(Record extracts begins)

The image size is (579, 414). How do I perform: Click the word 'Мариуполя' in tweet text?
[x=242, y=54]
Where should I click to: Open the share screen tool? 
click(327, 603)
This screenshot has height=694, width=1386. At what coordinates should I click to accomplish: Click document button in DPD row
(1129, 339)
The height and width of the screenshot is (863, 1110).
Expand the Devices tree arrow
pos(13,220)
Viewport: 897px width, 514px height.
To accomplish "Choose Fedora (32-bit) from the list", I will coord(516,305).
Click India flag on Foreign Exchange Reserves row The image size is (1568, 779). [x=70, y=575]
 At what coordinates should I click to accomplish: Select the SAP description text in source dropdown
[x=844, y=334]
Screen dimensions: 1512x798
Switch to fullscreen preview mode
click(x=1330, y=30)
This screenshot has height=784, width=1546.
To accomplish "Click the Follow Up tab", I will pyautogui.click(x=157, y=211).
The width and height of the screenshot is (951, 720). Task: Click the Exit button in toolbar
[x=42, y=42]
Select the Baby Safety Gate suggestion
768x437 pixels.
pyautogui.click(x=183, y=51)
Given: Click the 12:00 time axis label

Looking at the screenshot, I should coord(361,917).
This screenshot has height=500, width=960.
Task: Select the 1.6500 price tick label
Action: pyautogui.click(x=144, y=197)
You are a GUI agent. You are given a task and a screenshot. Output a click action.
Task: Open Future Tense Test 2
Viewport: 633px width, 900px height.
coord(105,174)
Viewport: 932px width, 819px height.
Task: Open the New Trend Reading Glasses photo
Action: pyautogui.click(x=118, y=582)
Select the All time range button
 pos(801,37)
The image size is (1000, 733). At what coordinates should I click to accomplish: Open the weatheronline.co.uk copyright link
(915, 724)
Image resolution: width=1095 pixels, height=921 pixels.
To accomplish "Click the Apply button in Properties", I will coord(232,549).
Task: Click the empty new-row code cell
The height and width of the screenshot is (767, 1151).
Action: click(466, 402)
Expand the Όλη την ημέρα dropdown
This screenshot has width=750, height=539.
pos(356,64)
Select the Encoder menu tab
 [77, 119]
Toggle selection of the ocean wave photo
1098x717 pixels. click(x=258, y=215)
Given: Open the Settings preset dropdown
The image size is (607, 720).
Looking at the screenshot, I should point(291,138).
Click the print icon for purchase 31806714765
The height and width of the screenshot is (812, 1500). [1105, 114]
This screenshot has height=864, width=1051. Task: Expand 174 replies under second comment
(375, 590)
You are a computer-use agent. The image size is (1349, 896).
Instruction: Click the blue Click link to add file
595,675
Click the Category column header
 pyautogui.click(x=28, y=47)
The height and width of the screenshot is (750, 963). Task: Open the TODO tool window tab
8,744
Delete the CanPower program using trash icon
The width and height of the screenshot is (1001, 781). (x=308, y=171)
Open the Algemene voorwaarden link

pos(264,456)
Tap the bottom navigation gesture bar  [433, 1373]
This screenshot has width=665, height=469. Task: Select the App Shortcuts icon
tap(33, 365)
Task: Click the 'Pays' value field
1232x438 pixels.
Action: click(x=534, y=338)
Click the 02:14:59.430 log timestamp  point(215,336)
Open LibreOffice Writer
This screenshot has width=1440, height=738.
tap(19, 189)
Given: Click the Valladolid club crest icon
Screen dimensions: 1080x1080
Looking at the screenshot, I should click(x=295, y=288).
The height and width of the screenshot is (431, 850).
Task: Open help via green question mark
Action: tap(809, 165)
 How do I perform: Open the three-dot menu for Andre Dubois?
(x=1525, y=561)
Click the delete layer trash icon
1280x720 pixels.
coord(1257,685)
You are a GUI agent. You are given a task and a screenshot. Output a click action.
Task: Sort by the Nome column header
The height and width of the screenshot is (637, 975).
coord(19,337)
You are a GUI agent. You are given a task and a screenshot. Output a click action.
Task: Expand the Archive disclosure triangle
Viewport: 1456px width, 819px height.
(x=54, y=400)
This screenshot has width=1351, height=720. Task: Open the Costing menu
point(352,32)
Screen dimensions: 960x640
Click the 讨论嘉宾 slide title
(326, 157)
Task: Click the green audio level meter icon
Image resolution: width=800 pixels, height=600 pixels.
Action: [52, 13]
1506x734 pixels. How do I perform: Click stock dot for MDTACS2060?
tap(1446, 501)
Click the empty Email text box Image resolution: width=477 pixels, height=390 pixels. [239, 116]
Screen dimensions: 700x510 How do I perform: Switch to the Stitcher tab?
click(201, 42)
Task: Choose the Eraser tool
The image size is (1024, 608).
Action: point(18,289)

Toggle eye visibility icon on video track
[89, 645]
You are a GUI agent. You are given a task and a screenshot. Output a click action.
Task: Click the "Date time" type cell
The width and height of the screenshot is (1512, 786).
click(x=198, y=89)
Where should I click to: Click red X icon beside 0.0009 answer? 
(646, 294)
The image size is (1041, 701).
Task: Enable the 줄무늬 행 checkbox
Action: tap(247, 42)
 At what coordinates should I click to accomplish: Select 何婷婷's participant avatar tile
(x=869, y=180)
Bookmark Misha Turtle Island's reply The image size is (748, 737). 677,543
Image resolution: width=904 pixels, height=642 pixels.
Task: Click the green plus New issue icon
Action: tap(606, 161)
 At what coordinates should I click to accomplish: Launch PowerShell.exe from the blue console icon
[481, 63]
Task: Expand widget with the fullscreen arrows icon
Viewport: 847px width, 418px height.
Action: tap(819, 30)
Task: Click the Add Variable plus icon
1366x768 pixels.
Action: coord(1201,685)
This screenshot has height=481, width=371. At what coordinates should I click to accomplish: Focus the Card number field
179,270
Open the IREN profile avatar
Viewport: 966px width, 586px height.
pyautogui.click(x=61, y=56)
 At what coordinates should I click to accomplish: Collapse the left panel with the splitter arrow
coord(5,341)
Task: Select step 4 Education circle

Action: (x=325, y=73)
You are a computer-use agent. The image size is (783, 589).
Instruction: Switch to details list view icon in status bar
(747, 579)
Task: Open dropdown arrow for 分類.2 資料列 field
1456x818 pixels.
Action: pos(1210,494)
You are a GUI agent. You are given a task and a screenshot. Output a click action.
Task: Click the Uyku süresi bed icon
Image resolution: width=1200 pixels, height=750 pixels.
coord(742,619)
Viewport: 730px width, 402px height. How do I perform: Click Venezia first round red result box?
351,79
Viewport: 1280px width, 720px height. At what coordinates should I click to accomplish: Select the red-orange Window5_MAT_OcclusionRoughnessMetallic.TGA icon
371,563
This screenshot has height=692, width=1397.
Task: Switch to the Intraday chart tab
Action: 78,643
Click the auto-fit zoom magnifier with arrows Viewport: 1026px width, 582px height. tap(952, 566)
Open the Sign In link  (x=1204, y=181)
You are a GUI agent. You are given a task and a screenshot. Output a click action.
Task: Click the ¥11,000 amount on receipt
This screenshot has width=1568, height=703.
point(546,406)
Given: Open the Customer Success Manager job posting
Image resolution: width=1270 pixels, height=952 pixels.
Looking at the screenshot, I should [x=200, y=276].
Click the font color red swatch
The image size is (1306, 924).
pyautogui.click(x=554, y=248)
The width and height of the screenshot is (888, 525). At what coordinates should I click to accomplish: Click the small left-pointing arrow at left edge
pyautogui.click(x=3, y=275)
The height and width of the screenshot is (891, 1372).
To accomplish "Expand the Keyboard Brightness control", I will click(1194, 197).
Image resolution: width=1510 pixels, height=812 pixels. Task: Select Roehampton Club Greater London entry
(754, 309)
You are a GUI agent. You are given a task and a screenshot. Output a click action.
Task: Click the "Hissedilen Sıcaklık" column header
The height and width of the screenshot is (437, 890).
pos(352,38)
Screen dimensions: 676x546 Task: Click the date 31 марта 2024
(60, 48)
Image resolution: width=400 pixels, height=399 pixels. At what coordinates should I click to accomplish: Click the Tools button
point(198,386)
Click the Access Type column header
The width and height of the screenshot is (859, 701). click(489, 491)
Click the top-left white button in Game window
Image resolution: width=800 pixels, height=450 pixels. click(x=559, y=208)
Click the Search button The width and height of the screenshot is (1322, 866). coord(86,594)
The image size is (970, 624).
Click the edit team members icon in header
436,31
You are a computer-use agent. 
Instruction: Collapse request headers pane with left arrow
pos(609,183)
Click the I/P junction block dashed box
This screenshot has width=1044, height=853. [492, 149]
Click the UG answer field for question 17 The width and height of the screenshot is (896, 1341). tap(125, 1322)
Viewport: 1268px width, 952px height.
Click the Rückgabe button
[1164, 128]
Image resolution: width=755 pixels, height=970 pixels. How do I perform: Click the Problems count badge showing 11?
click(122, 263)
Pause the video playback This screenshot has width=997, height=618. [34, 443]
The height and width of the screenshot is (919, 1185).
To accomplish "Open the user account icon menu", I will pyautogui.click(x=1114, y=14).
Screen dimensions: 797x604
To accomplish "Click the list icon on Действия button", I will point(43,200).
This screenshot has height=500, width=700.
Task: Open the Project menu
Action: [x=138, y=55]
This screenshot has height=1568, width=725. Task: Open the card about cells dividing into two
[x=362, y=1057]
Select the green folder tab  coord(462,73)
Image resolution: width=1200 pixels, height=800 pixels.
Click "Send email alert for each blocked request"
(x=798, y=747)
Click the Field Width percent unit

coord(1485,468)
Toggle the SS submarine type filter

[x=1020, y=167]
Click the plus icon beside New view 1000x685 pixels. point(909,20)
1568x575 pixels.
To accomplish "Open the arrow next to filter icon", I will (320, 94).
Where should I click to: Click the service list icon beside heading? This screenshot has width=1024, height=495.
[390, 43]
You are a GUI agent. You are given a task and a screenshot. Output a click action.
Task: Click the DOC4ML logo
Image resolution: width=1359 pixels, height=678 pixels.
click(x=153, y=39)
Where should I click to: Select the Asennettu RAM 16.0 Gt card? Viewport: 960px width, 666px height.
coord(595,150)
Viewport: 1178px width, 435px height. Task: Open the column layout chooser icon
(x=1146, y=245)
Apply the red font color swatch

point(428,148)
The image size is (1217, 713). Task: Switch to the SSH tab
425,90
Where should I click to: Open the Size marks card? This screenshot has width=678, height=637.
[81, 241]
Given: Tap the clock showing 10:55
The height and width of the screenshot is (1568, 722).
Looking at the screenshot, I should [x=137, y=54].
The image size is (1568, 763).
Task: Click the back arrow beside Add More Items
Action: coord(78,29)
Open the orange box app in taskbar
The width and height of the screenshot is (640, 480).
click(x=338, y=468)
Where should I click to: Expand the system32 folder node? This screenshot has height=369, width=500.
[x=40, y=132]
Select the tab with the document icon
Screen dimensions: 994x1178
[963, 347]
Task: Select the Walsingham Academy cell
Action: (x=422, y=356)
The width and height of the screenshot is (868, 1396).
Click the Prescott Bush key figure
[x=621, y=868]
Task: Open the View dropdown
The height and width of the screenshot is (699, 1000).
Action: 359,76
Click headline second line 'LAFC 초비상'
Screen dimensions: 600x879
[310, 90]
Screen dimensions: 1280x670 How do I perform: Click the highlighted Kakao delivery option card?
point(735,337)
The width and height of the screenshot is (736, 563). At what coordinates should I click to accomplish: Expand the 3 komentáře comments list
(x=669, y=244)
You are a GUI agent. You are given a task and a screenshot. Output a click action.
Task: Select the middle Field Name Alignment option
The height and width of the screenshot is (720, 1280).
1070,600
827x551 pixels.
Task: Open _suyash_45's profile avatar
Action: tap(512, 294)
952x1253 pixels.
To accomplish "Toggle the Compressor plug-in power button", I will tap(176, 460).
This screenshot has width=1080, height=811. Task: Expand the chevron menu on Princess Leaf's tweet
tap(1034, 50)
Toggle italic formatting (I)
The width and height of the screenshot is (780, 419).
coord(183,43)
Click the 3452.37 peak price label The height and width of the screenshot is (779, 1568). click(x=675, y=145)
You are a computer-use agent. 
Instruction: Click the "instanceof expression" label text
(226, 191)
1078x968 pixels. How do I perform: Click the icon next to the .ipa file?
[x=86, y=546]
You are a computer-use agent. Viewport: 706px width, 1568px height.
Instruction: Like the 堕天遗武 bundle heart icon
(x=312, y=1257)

(Record extracts ends)

The entries above hold the needed span. Transcribe exactly the lines from the one with "Image resolution: width=1510" to the one with "Pause the video", both included.

## Response box
Image resolution: width=1510 pixels, height=812 pixels. Task: Select Roehampton Club Greater London entry
(754, 309)
You are a GUI agent. You are given a task and a screenshot. Output a click action.
Task: Click the "Hissedilen Sıcaklık" column header
The height and width of the screenshot is (437, 890).
pos(352,38)
Screen dimensions: 676x546 Task: Click the date 31 марта 2024
(60, 48)
Image resolution: width=400 pixels, height=399 pixels. At what coordinates should I click to accomplish: Click the Tools button
point(198,386)
Click the Access Type column header
The width and height of the screenshot is (859, 701). click(489, 491)
Click the top-left white button in Game window
Image resolution: width=800 pixels, height=450 pixels. click(x=559, y=208)
Click the Search button The width and height of the screenshot is (1322, 866). coord(86,594)
The image size is (970, 624).
Click the edit team members icon in header
436,31
You are a computer-use agent. 
Instruction: Collapse request headers pane with left arrow
pos(609,183)
Click the I/P junction block dashed box
This screenshot has width=1044, height=853. [492, 149]
Click the UG answer field for question 17 The width and height of the screenshot is (896, 1341). tap(125, 1322)
Viewport: 1268px width, 952px height.
Click the Rückgabe button
[1164, 128]
Image resolution: width=755 pixels, height=970 pixels. How do I perform: Click the Problems count badge showing 11?
click(122, 263)
Pause the video playback This screenshot has width=997, height=618. [34, 443]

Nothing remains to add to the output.